M. O. Fillingim, J. S. Halekas, and R. P. Lin,

Space Sciences Laboratory, University of California, Berkeley

Presented at the 2006 AGU Fall Meeting, San Francisco, CA, December 11 - 15, 2006


Abstract

In the high latitude magnetotail, the solid body of the Moon acts as a particle absorber of interplanetary electrons traveling Earthward creating a lunar shadow in the electron flux. Electrons that are just outside the lunar shadow mirror nearer Earth and return to the vicinity of the Moon deflected by the cross tail convection electric field. By measuring this displacement from lunar orbiting spacecraft, the convection electric field can be determined. The convection electric field is an important parameter for magnetospheric dynamics but is difficult to accurately measure by other means. Pioneering work measuring the convection electric field from lunar orbit done during the Apollo Era will be reviewed.
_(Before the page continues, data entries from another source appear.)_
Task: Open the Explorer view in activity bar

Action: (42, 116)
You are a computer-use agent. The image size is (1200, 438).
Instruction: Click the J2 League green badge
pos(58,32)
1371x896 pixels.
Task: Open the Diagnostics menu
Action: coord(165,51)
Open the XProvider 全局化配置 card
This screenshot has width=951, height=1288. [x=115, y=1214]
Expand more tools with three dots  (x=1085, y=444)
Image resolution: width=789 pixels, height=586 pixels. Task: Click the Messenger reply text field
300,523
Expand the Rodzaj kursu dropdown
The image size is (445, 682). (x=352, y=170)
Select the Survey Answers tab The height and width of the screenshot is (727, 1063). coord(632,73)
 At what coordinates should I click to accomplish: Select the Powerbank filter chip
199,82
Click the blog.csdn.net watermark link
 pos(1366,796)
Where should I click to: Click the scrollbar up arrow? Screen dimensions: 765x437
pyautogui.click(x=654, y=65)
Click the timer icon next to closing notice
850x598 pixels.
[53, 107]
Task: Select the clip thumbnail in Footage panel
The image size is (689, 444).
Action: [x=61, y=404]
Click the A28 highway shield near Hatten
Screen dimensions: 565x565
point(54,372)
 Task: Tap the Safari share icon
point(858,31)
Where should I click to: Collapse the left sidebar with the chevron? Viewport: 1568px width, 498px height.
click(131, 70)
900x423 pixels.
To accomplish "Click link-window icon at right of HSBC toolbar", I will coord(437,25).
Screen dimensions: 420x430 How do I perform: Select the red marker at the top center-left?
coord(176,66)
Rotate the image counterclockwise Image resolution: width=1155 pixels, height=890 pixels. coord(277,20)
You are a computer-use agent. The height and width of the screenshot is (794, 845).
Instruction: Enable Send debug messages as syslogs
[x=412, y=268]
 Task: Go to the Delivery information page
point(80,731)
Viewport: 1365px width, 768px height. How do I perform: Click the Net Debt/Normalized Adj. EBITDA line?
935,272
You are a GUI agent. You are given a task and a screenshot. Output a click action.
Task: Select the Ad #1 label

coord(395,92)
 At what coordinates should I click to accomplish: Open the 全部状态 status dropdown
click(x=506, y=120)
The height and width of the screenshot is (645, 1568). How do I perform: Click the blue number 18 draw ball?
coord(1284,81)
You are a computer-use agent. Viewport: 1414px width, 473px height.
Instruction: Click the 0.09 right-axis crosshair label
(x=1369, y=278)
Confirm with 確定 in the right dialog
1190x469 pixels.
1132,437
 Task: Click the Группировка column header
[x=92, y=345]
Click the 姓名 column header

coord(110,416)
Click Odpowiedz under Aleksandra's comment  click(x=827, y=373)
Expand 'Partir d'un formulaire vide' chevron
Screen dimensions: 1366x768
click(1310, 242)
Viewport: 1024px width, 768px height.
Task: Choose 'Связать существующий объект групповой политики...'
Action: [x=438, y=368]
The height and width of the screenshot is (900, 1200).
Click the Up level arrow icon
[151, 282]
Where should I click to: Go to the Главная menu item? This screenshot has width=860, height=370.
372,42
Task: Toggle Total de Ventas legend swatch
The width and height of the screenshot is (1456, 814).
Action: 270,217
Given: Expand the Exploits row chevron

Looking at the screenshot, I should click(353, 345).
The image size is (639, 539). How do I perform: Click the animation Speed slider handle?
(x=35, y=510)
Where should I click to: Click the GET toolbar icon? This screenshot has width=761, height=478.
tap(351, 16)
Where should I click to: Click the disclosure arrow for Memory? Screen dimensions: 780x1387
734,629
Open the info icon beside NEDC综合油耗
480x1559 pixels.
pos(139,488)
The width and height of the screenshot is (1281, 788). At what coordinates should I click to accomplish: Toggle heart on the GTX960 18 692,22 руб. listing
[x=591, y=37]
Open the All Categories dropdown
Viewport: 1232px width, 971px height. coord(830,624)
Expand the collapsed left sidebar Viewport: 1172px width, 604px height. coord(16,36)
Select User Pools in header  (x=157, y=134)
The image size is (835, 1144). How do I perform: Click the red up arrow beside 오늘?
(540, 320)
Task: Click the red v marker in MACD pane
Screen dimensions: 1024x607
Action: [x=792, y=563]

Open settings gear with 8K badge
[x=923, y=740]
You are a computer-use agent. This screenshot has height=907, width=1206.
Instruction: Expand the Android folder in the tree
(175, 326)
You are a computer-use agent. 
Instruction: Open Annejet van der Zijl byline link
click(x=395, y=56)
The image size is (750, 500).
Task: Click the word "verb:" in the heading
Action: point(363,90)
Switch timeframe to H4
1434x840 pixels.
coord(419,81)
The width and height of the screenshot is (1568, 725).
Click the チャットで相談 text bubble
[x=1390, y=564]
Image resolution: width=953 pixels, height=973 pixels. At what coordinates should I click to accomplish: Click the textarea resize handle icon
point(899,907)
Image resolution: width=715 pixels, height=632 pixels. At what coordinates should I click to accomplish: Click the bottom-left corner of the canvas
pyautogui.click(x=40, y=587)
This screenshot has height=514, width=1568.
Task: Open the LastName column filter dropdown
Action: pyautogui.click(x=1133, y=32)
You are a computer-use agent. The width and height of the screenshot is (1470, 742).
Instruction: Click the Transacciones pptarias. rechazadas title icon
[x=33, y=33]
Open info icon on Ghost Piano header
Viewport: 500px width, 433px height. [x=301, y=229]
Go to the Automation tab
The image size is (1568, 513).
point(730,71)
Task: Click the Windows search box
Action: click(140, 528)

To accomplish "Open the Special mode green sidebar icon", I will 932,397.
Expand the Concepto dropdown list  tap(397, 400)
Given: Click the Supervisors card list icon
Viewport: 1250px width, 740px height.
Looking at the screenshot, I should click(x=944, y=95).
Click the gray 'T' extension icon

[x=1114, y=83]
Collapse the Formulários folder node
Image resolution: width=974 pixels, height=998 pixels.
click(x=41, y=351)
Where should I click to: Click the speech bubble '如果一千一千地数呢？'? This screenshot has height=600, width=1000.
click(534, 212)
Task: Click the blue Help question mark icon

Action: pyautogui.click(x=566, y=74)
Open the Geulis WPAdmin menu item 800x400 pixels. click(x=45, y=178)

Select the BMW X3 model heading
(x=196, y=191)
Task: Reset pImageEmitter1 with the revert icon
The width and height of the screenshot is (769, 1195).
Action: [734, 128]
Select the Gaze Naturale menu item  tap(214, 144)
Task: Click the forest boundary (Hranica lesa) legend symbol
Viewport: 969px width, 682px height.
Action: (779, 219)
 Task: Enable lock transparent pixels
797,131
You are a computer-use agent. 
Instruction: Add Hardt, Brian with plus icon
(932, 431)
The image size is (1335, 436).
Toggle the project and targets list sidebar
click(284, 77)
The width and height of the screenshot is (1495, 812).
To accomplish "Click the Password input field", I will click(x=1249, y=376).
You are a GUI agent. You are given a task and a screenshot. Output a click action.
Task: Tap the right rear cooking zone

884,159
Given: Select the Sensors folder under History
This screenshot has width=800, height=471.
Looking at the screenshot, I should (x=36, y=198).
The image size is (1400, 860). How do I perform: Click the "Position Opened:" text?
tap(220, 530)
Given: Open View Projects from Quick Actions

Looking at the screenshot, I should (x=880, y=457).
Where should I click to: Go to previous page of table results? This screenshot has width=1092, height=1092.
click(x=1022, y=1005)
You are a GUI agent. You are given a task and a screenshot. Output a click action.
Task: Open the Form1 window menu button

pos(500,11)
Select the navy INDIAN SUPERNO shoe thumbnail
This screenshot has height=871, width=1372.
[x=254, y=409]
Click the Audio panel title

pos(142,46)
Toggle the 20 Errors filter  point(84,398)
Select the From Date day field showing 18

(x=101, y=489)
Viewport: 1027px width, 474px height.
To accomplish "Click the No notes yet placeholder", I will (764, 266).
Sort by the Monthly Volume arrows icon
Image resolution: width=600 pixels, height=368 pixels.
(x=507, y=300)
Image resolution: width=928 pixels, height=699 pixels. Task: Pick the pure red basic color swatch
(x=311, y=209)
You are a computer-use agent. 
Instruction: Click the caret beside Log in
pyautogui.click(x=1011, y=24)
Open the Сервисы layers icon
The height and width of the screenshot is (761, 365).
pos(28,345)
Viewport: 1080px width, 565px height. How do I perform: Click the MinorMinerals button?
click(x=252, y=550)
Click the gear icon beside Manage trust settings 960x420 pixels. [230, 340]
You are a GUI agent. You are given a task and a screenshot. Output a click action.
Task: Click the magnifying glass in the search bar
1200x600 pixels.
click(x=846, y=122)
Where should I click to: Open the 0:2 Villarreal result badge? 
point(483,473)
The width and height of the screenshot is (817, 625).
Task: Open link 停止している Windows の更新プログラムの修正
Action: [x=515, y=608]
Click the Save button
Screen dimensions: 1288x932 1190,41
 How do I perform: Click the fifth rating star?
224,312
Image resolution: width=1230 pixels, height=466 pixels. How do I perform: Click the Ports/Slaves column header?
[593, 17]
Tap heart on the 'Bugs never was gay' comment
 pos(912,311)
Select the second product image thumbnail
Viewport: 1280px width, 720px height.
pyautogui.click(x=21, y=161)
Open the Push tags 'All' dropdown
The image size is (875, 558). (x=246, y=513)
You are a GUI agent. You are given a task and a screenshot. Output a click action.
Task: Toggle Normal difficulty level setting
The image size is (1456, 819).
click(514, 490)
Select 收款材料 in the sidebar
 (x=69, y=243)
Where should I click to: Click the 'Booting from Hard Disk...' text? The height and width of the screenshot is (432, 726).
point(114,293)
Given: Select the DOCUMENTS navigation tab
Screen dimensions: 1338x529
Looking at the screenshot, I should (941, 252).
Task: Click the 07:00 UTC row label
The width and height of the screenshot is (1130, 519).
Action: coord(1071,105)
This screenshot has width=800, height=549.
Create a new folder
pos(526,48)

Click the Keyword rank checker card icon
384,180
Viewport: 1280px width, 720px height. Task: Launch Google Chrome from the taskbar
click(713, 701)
We revisit this problem using data from Lunar Prospector which had better energy, angular, and temporal resolutions. Out initial results show that at times the high latitude convection velocity is stable and on the order of 10 km/s in the equatorward direction corresponding to a dawn-dusk electric field of 0.1 mV/m, close to expectations. At other times no consistent electric field can be determined from the data either due to noise, spatial or temporal variability, or another breakdown in the assumptions that go into this method. We will present more detailed analyses of several events with consistent and non-consistent electric fields. Reasons for discrepant cases will be discussed. Finally, we discuss more ideal detector designs and orbit configurations to address this problem for future lunar missions.